Il dolore al ginocchio, noto in termini medici come gonalgia, è una condizione clinica estremamente diffusa che può colpire individui di ogni fascia d’età, dagli atleti professionisti alle persone anziane. Essendo il ginocchio una delle articolazioni più grandi e complesse del corpo umano, deputata a sostenere il peso corporeo e a permettere la deambulazione, è particolarmente soggetta a sollecitazioni meccaniche, usura e lesioni. Il dolore può manifestarsi in modo acuto, a seguito di un evento traumatico, oppure svilupparsi gradualmente come sintomo di una patologia cronica sottostante.
Eziologia
Le cause alla base della gonalgia sono molteplici e possono essere classificate in diverse categorie principali: traumatiche, degenerative e infiammatorie. Tra i fattori eziologici più comuni troviamo:
- Lesioni traumatiche: includono la rottura o lo stiramento dei legamenti, come il legamento crociato anteriore o i legamenti collaterali, e le lesioni dei menischi, che fungono da ammortizzatori tra femore e tibia.
- Patologie degenerative: la forma più frequente è l’osteoartrosi (gonartrosi), caratterizzata dal progressivo deterioramento della cartilagine articolare dovuto all’invecchiamento o a precedenti infortuni.
- Infiammazioni e sovraccarichi: condizioni come la tendinite rotulea, la borsite (nota anche come ginocchio della lavandaia) o la sindrome della bandelletta ileotibiale, tipica dei corridori, derivano da movimenti ripetitivi o sforzi eccessivi.
- Disturbi metabolici: la gotta, causata dall’accumulo di cristalli di acido urico nelle articolazioni, può provocare episodi di dolore intenso e improvviso.
- Fattori strutturali: malformazioni congenite o acquisite, come il ginocchio varo o valgo, che alterano la corretta distribuzione del carico.
Sintomatologia
La presentazione clinica del dolore al ginocchio varia sensibilmente a seconda della causa scatenante.
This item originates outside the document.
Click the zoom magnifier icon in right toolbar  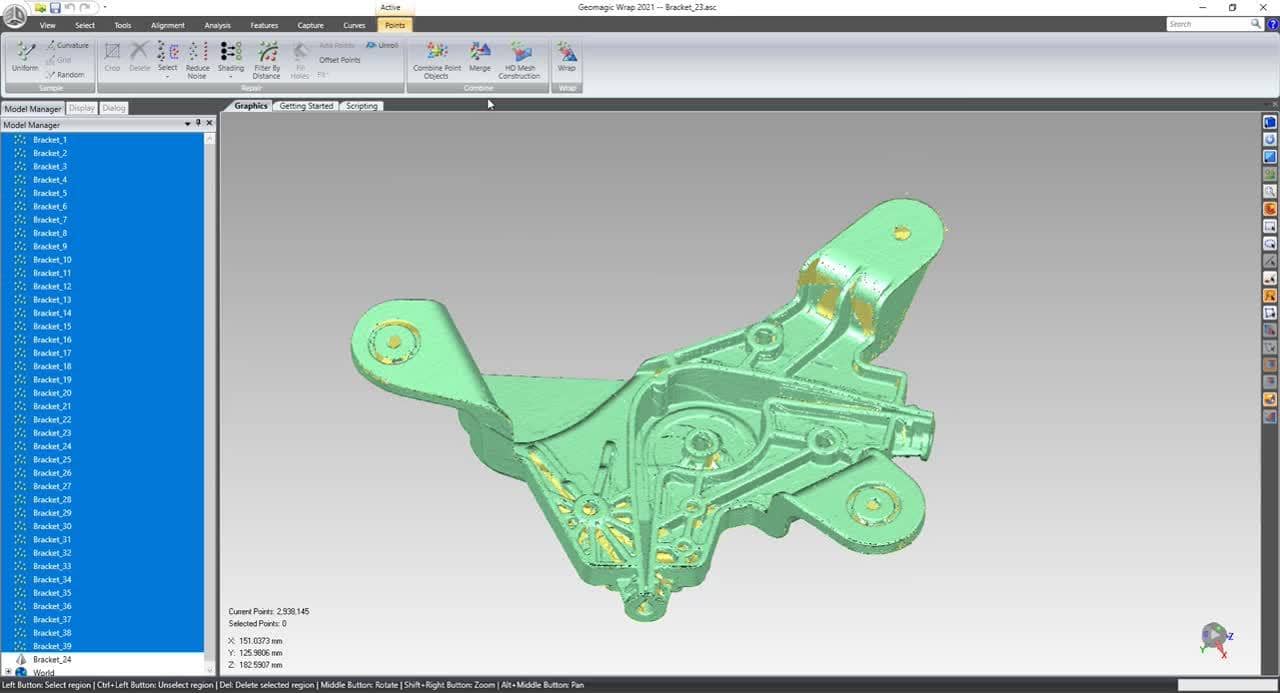click(1270, 191)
Tuttavia, oltre al dolore localizzato, i pazienti riferiscono frequentemente:
- Gonfiore ed edema: un aumento del volume articolare dovuto al versamento di liquido sinoviale o sangue.
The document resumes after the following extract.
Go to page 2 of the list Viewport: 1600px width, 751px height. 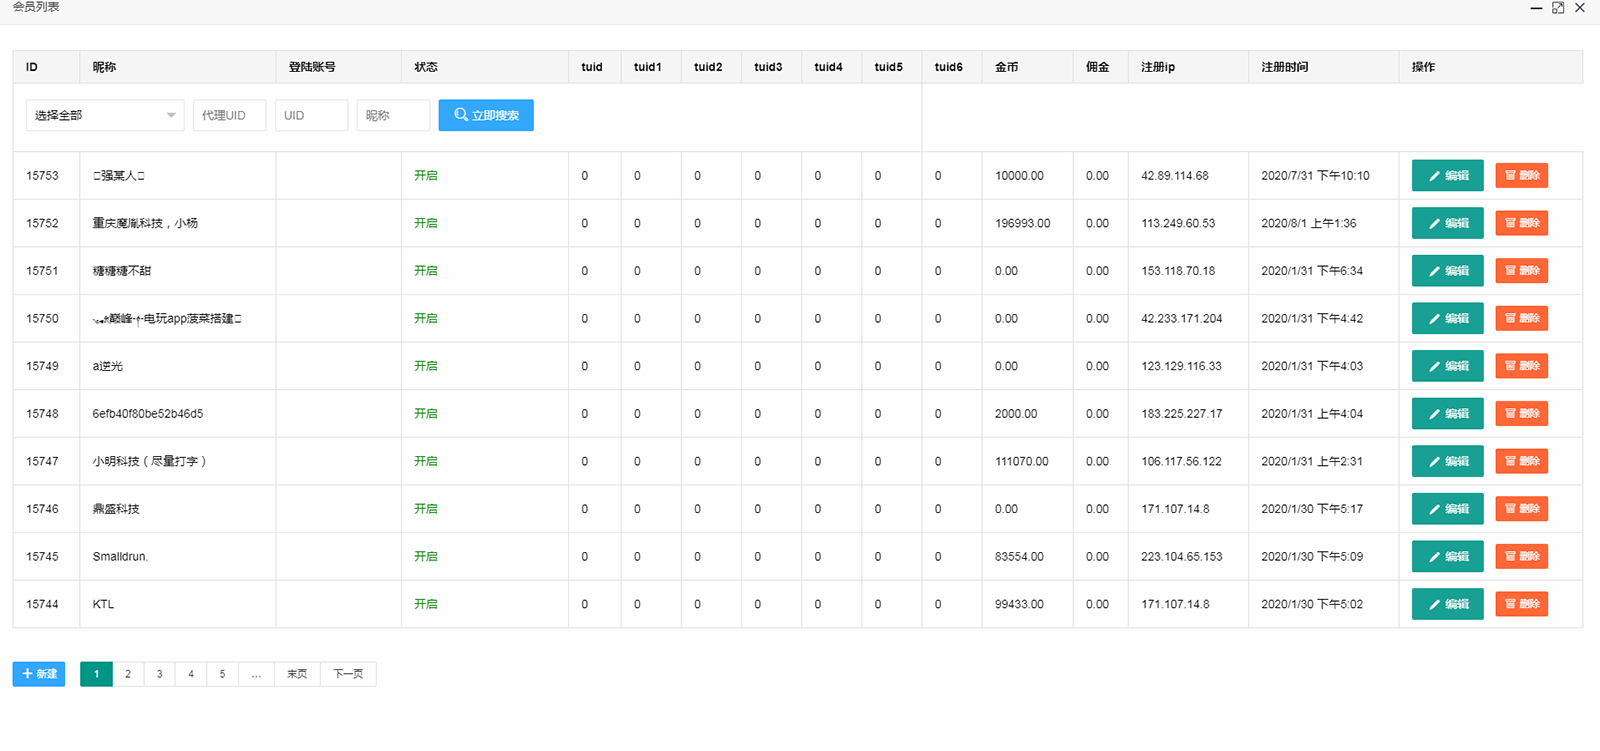click(128, 674)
- Rigidità articolare: difficoltà a estendere o flettere completamente la gamba, spesso più marcata al risveglio.
- Instabilità: sensazione di cedimento dell’articolazione durante il carico o il movimento.
- Rumori articolari: scricchiolii o schiocchi (crepitii) avvertiti durante la flessione, talvolta associati a dolore.
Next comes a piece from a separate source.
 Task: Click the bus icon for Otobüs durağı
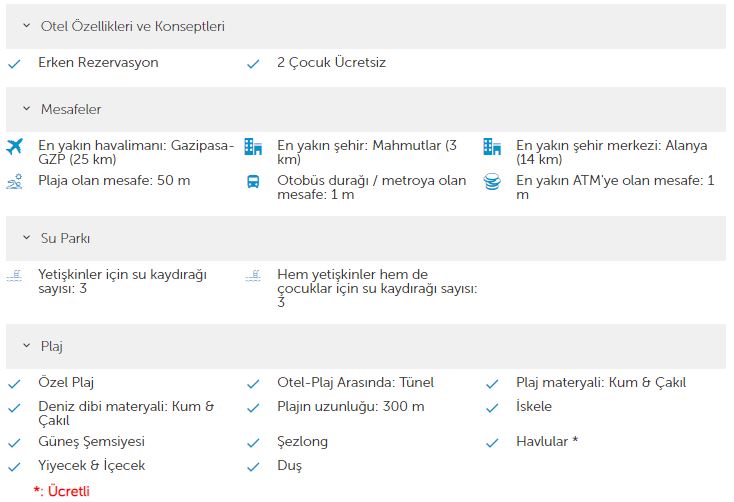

- Arrossamento e calore: segni tipici di un processo infiammatorio o infettivo in corso.
Diagnosi
Un corretto inquadramento diagnostico inizia con un’anamnesi approfondita condotta dal medico specialista, volta a indagare le modalità di insorgenza del dolore e la storia clinica del paziente. Successivamente, l’esame obiettivo permette di valutare la mobilità, la forza muscolare e la stabilità dei legamenti attraverso manovre specifiche. Per confermare il sospetto clinico, vengono solitamente prescritti esami strumentali quali:
- Radiografia: utile per individuare fratture, segni di artrosi o alterazioni dello spazio articolare.
- Risonanza magnetica: fondamentale per visualizzare i tessuti molli, come legamenti, tendini, menischi e cartilagini.
- Ecografia: impiegata per studiare versamenti, cisti (come la cisti di Baker) o infiammazioni tendinee.
- Analisi del sangue: indicate per escludere patologie sistemiche come l’artrite reumatoide o infezioni.
Inquadramento clinico
La gestione più appropriata viene definita dal medico specialista a seguito di un’accurata valutazione clinica, in base alla causa individuata e alle caratteristiche di ciascun paziente. In presenza di sintomi persistenti, ricorrenti o particolarmente intensi è importante rivolgersi a un professionista qualificato per un corretto inquadramento, evitando soluzioni autonome o non personalizzate.